(Work instruction): Your result should be the lines holding the word "agent", copied from the entries below.

(Dataset entries):

++++++++++++++++++++

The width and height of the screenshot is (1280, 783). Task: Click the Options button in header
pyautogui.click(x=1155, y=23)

++++++++++++++++++++

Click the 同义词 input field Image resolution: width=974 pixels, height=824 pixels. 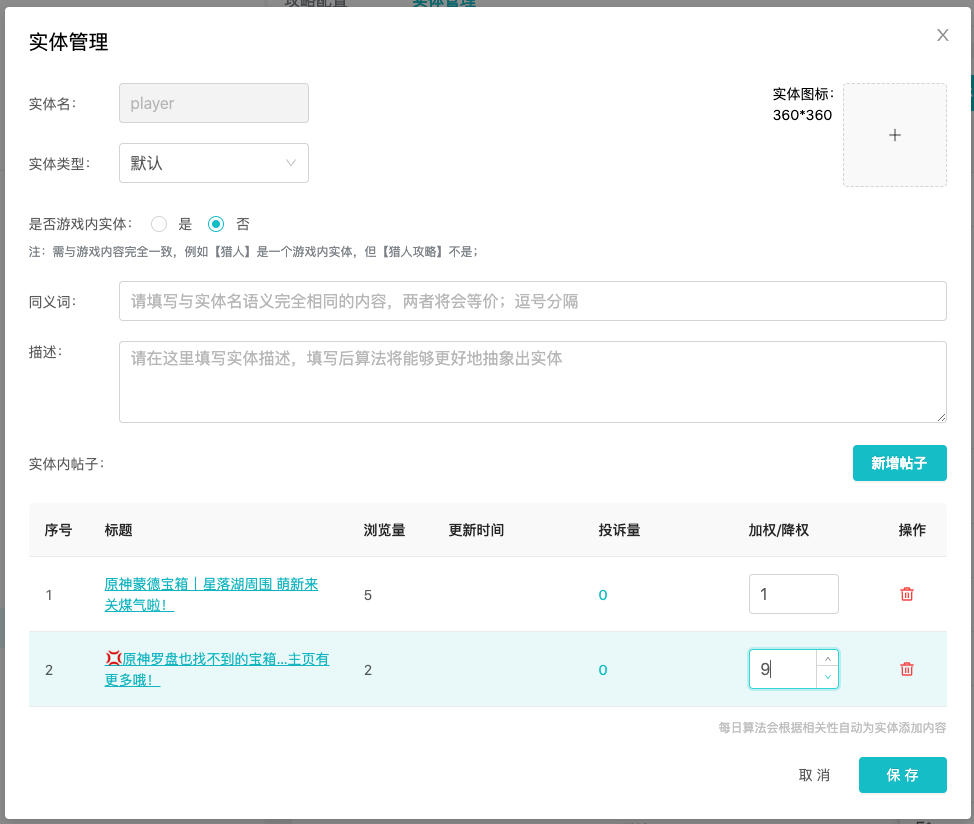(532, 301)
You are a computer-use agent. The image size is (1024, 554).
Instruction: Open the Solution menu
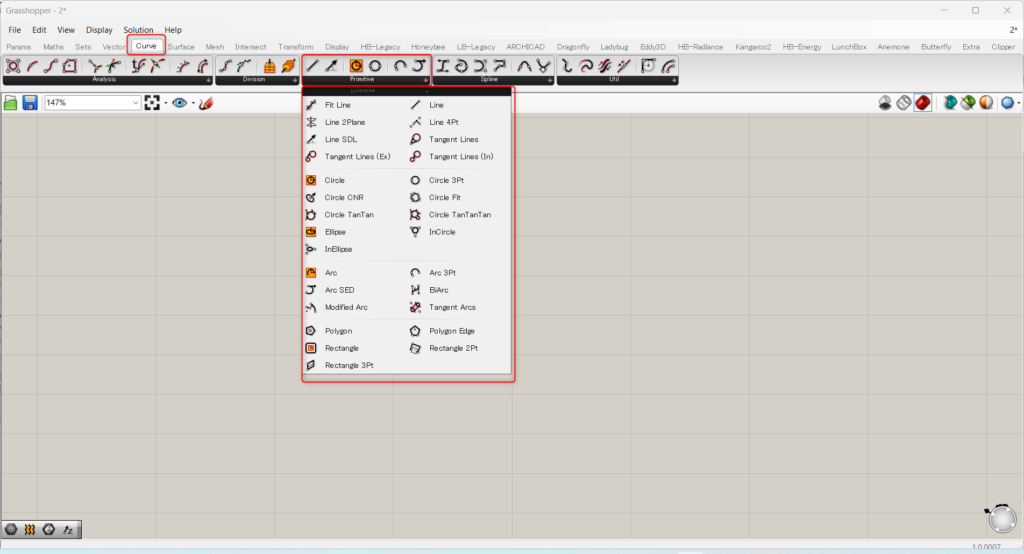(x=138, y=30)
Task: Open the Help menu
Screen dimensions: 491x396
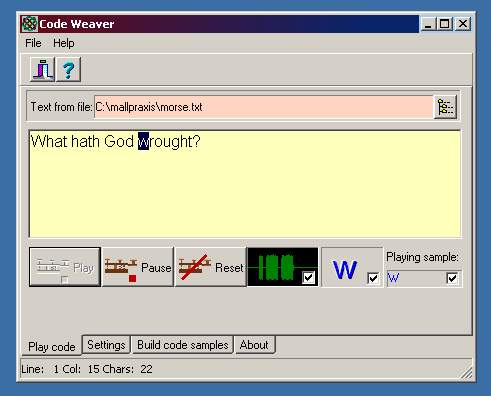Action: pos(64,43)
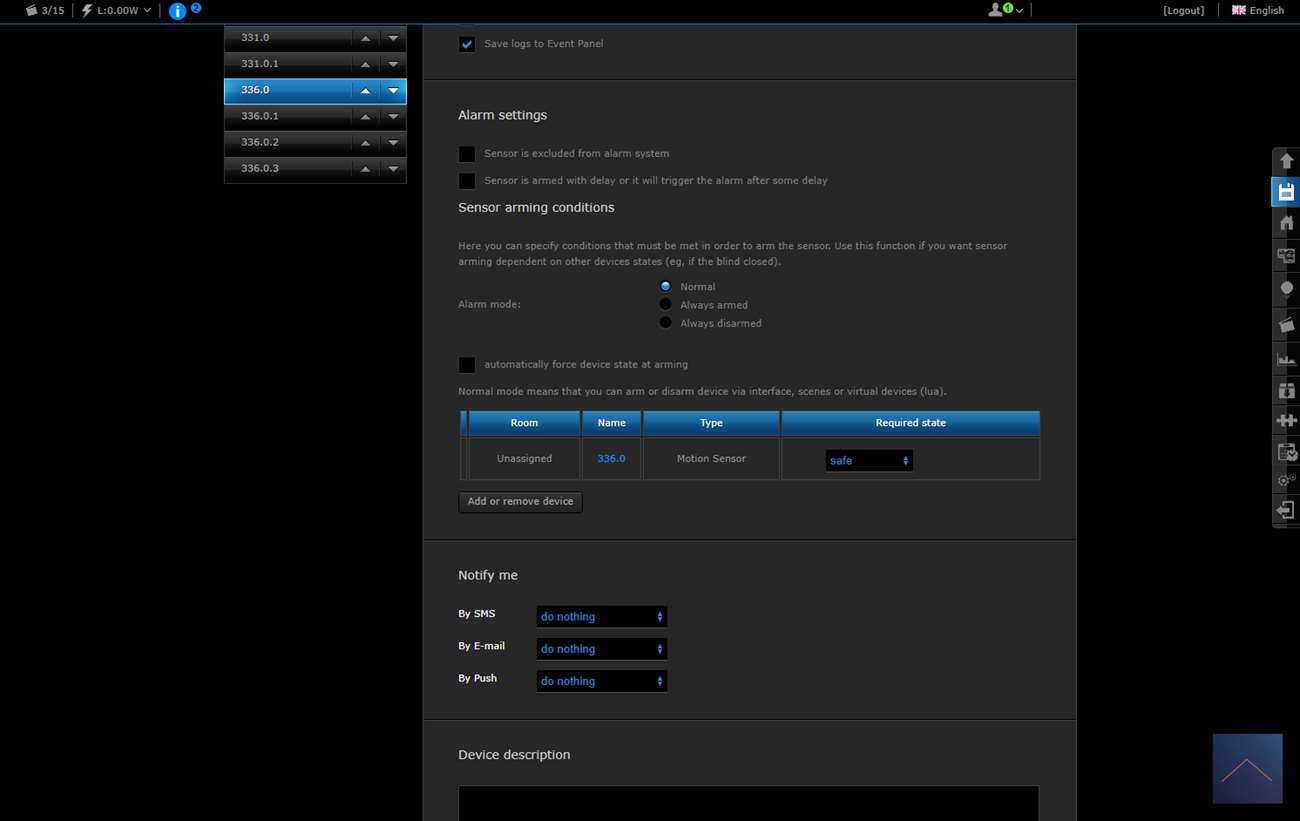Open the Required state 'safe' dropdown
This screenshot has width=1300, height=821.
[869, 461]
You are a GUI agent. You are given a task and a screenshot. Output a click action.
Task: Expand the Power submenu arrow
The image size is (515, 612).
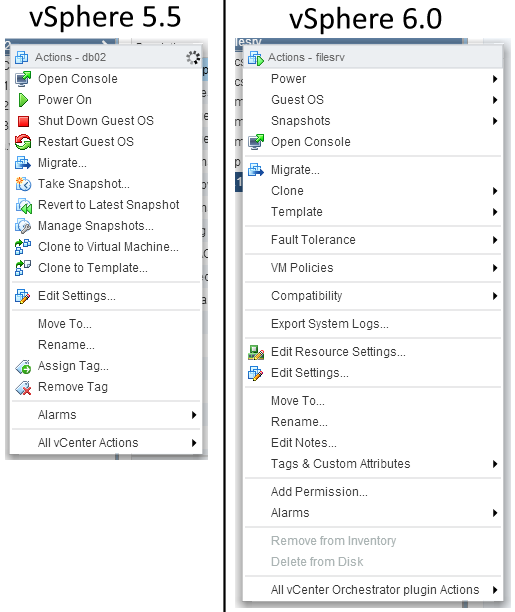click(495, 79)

++++++++++++++++++++

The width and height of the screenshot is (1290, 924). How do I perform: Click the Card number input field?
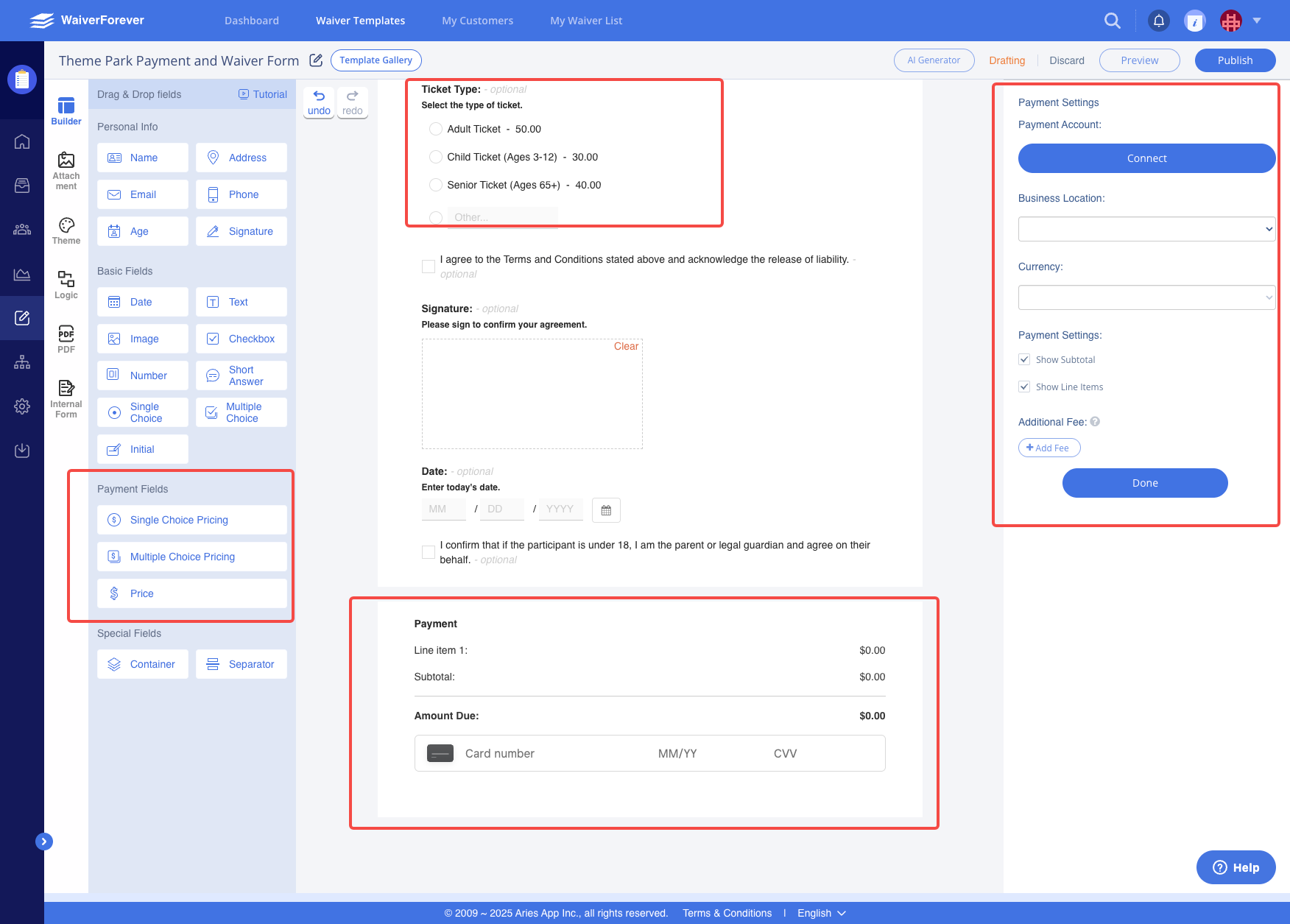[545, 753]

++++++++++++++++++++

(Solution to the problem):
You are a computer-use agent. The image size is (1024, 554).
You are a GUI agent. You are given a task and a screenshot. Output a click action.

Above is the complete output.